# START OF Records to process

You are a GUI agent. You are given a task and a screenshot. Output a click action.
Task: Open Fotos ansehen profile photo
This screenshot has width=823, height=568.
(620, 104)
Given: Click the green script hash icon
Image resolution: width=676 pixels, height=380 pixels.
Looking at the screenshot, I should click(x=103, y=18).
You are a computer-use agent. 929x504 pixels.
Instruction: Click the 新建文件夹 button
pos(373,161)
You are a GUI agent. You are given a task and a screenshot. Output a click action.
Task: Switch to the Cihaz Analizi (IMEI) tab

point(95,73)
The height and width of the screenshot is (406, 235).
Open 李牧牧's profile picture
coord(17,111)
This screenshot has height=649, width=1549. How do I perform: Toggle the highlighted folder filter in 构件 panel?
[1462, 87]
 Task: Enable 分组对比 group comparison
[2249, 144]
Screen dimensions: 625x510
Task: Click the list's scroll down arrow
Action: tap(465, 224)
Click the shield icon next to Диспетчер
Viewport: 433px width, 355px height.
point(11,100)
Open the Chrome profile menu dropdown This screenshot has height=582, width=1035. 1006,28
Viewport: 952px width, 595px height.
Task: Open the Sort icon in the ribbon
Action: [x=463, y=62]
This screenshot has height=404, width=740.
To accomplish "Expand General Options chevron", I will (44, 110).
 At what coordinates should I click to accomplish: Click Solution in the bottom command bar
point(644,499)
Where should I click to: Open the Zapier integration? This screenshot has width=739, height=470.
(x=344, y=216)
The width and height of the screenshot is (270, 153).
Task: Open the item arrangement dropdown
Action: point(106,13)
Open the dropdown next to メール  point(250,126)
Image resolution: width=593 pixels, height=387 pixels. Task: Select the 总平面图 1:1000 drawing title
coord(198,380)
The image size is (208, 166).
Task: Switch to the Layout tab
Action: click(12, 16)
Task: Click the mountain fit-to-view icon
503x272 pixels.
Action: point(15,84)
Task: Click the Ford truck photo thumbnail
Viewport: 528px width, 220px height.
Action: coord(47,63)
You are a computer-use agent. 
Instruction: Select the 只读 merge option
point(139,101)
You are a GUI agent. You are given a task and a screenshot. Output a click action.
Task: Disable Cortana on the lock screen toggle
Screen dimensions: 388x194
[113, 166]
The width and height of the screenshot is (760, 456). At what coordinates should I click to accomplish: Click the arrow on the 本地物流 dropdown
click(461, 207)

# END OF Records to process

### Given problem
Find every line in the records above that contains the word "coordinates", and copy each of those lines in full. Matching is case-sensitive.

### Task answer
 At what coordinates should I click to accomplish: Click Solution in the bottom command bar
The width and height of the screenshot is (760, 456). At what coordinates should I click to accomplish: Click the arrow on the 本地物流 dropdown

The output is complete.